2017年04月12日
衣類に付いたたばこの臭いで健康被害!? 「三次喫煙」って何だ
たばこを吸っている人のスーツからはたばこの臭いがするし、喫煙者の人の自宅を訪ねると、吸っていないのに、なんとなく、たばこの臭いがしてくる。たばこを吸わない人には気になる臭いだ。
しかし、「煙を吸ったわけではないし、臭いだけなら大丈夫」と思っているなら、大きな間違いだ。単純に煙を吸わなければ健康被害に遭わないという考えは、もう捨てなければならないようだ。
□たばこによる第3の健康被害「三次喫煙」とは
たばこを吸っている本人は当然ながら、肺がんなどのリスクを負う。アメリカでは「一次喫煙」と呼ばれている。他人の吸っているたばこの煙を吸ってしまうことで健康被害が起こる「受動喫煙」は「二次喫煙」という。受動喫煙が原因で、肺がんや虚血性心疾患のリスクが高まることが分かっている。と、ここまでは有名な話だ。
ところが、たばこによる健康被害は、これだけでは終わらない。「三次喫煙」というものがあるのだ。たばこの煙に含まれる物質は、喫煙者の服や髪の毛、部屋のカーテンやソファなどに付着する。それが室内に存在している化学物質と反応して有害物質になってしまうというのだ。
□三次喫煙 何週間も何カ月間も有害物質を放出し続ける
衣類や室内に付着した有害物質は、煙よりもたちが悪い。付着しているので、窓を開けても、換気扇を回しても出ていってくれないのだ。したがって、衣類や部屋の中で何週間も何カ月間も有害物質を出し続けているのだ。
これまでの研究で、この三次喫煙を生じさせる有害物質は発がん性物質を生じる可能性があることが明らかになっている。
たばこの火が消えていて煙が出ていなくても、その煙が付着しているであろうたばこの臭いがする場所には、有害物質が存在する可能性があると考えた方がいいだろう。
□三次喫煙で2型糖尿病のリスクも
三次被害はがんのリスクだけでなく、糖尿病のリスクも高める。アメリカのカリフォルニア大学リバーサイド校の研究チームは、空のマウスのケージにたばこの煙を入れて「三次喫煙」の状態を作った。マウスをグループに分けて、一方を三次喫煙のリスクのあるケージに、もう片方を普通のケージに入れて比較した。

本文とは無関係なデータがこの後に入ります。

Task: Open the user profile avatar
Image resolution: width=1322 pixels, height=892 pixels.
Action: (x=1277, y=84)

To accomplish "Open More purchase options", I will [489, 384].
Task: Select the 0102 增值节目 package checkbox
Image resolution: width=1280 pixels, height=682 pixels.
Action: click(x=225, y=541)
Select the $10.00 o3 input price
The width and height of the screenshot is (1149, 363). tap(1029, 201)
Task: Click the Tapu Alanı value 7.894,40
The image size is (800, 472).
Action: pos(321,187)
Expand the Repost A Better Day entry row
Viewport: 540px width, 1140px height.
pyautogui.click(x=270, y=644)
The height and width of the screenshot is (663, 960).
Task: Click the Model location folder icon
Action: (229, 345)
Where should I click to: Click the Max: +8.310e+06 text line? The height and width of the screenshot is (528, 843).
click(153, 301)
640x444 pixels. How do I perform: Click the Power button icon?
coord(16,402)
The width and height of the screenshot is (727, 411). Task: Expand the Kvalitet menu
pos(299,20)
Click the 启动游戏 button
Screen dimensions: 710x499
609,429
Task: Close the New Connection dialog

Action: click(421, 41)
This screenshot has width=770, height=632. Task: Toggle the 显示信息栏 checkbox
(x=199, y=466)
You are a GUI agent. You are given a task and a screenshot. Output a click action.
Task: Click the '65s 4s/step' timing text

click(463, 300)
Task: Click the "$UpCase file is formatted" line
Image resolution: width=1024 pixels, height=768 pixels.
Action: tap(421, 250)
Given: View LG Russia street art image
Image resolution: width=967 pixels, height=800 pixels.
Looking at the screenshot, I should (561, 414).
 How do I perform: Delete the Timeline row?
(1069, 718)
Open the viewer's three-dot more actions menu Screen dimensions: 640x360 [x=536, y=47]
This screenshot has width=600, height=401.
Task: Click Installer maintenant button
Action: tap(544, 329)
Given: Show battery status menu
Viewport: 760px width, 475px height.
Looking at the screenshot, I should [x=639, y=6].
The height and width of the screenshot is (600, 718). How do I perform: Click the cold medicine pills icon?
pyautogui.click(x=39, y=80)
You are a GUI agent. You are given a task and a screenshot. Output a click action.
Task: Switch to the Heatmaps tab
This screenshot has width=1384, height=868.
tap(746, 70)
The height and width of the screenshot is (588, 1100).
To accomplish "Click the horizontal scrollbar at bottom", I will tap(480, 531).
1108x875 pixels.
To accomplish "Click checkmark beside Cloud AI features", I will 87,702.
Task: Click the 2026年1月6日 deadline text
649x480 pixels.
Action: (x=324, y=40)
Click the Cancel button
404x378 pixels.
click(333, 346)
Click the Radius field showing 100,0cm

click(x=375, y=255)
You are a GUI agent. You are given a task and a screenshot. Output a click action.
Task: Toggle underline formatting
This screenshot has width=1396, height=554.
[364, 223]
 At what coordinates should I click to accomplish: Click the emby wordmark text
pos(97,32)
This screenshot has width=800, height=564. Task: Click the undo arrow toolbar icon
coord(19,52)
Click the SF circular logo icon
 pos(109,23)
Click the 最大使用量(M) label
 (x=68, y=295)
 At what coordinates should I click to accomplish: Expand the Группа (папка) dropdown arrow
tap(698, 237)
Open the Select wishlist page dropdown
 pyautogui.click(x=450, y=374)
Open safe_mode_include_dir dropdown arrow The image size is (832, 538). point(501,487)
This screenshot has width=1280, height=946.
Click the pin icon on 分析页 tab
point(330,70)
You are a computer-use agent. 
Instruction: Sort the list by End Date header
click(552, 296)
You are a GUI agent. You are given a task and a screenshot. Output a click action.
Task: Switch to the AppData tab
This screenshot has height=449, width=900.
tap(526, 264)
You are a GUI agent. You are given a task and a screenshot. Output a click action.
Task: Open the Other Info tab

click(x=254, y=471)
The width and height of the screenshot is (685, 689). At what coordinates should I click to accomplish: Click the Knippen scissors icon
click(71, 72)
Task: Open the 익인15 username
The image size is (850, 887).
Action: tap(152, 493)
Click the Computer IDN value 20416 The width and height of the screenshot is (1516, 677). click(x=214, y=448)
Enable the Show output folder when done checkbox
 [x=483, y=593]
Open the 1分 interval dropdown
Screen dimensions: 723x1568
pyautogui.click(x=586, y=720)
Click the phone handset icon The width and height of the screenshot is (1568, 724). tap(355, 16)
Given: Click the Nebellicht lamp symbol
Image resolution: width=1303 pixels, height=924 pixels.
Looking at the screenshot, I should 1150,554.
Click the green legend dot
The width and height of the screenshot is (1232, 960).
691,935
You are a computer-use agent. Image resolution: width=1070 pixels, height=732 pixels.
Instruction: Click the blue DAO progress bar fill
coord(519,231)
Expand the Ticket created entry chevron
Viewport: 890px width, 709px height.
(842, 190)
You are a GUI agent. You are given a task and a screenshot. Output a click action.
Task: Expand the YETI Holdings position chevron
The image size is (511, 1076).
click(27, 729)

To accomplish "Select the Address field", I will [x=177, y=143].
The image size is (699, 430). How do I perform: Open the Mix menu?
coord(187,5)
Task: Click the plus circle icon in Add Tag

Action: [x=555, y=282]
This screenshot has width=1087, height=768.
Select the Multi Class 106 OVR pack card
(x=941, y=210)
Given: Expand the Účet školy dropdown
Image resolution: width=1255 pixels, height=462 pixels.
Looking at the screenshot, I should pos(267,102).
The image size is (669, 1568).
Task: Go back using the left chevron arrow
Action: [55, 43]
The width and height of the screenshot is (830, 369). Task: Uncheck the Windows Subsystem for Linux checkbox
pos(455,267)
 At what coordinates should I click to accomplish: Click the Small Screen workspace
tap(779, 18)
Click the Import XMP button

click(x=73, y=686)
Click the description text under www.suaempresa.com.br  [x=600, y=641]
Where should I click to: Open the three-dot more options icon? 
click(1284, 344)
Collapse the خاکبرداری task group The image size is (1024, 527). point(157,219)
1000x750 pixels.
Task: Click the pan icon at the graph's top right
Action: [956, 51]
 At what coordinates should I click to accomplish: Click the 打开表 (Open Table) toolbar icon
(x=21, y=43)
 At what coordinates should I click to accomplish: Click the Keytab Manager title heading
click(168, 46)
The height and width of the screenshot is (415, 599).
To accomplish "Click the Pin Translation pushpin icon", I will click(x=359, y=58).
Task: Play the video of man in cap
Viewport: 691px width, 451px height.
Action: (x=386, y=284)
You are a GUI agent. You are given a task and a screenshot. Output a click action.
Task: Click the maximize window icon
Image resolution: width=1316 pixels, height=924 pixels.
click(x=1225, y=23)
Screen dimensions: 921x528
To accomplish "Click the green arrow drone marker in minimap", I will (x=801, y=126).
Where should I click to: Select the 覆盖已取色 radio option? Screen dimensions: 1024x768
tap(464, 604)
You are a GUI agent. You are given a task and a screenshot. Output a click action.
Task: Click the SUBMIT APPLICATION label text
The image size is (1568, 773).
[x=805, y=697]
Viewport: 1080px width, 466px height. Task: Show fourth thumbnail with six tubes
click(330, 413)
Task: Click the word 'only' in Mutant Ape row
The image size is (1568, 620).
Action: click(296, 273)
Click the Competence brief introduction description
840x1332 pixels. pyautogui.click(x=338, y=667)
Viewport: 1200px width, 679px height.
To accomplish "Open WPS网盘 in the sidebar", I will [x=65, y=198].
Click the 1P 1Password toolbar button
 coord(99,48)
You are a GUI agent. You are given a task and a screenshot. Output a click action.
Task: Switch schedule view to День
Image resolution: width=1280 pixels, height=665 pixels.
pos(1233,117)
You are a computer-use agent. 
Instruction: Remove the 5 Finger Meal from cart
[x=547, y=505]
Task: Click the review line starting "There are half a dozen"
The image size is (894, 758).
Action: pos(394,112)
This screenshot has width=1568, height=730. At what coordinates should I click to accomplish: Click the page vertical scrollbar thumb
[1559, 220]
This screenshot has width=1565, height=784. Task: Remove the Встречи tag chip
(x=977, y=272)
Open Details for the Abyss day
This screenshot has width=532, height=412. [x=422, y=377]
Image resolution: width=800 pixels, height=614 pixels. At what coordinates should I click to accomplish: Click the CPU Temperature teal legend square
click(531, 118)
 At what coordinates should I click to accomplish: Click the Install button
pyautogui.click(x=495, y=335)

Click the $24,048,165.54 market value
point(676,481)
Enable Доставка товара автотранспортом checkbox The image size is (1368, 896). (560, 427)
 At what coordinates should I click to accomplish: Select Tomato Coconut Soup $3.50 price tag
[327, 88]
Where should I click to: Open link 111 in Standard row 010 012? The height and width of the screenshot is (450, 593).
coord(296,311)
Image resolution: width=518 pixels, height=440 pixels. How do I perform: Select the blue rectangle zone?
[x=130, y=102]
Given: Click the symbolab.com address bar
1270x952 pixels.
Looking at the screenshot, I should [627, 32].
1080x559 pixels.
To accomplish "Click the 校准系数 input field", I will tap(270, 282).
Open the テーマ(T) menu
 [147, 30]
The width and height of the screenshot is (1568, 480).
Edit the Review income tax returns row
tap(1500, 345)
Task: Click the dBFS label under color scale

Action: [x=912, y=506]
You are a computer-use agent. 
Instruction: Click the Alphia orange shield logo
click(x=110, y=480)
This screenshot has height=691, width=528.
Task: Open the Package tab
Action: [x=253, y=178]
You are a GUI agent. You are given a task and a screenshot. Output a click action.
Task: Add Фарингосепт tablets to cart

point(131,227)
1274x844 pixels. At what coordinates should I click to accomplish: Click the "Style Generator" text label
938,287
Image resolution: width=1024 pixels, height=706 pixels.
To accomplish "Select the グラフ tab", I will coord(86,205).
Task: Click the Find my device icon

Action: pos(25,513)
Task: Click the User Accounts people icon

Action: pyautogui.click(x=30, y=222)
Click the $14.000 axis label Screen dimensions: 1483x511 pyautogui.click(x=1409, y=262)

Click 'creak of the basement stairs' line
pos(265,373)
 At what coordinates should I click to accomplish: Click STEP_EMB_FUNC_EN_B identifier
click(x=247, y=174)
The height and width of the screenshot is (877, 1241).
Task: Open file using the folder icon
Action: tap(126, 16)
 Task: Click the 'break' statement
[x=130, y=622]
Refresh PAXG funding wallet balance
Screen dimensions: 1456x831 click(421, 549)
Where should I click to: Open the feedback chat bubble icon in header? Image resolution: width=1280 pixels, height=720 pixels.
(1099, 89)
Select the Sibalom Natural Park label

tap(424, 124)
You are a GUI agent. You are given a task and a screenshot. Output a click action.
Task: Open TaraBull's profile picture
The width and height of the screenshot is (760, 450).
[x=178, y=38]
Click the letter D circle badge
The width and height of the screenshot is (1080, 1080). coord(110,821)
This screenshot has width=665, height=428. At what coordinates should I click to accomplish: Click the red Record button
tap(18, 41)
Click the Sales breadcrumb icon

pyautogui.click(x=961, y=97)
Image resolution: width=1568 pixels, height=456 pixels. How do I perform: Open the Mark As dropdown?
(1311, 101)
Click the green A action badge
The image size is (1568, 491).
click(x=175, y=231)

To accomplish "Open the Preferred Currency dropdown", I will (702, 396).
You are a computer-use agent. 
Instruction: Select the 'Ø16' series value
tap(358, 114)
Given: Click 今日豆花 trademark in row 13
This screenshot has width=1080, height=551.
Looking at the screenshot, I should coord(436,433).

その結果、三次喫煙のケージのマウスの49%がインスリン抵抗性の症状を発症したことが分かった。2型糖尿病の症状だ。2型糖尿病は最も一般的な糖尿病で、インスリンがある程度分泌されているのに効きにくくなるというのが症状だ。
たばこの被害は二次では終わらない。“三次被害”の実態を知っていただき、たばこを吸う人はもちろん、吸わない人も自分で自分の健康を守ることが必要だ。